Un uomo che fosse padre, fratello, amico
amante, nonno, saggio, psichiatra, Dio insomma
e una donna che fosse madre, sorella,
zia, cugina, infermiera, Madonna…
e allora tutte Le Arti che avevo imparato mi sono tornate utili!
Ho dipinto i burattini, li ho vestiti e ho scritto le canzoni e i testi!
(l’attore prende i due burattini e li anima )

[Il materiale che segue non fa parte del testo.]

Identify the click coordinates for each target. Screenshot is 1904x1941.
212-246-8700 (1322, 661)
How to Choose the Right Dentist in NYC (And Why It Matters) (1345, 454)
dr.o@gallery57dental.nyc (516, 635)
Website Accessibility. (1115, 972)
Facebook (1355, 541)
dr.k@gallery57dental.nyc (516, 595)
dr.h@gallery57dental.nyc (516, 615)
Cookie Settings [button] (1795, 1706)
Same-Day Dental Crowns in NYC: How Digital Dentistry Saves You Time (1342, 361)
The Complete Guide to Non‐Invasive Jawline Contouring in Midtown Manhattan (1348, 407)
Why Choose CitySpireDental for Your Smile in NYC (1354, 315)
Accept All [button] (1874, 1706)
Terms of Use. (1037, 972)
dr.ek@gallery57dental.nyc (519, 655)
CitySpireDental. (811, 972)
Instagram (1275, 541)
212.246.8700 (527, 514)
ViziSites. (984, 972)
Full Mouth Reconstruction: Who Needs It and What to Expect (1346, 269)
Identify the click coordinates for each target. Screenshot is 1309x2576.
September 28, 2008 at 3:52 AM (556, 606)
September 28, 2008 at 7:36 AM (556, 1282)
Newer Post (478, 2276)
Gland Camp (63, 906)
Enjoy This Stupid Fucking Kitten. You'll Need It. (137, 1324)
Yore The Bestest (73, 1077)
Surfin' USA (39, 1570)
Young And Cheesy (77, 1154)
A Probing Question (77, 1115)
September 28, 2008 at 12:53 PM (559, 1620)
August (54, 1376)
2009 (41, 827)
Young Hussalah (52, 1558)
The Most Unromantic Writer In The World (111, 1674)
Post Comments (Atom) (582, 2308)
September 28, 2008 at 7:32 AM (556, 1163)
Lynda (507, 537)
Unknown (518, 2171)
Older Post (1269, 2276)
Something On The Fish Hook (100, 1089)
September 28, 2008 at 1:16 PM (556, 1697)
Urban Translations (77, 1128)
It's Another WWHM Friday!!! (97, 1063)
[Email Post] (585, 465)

Quando li ho infilati nelle mani
Ho sentito che attraverso le mie braccia
Le sfighe passavano a loro due.
Le mie malattie erano loro e io le vedevo
Ci potevo parlare, ci potevo ridere sopra.
(la parte che segue può essere totalmente improvvisata)
Attore: E tu chi sei?
1° burattino: Non vedi che sono il tuo babbo?
Attore: (al pubblico) non l’avevo riconosciuto…babbo mi vuoi bene?
1° Burattino: Ma certo, Albert!
Attore: (al pubblico) e questa chi è! E tu chi sei?
2° Burattino: Ma sono la tua mamma!!
Attore: Oh, la mia mammina…e tu mi vuoi bene?
2° Burattino: Albert, tu sei l’amore della tua mamma!!!
Attore: (al pubblico) non ci ho mai creduto.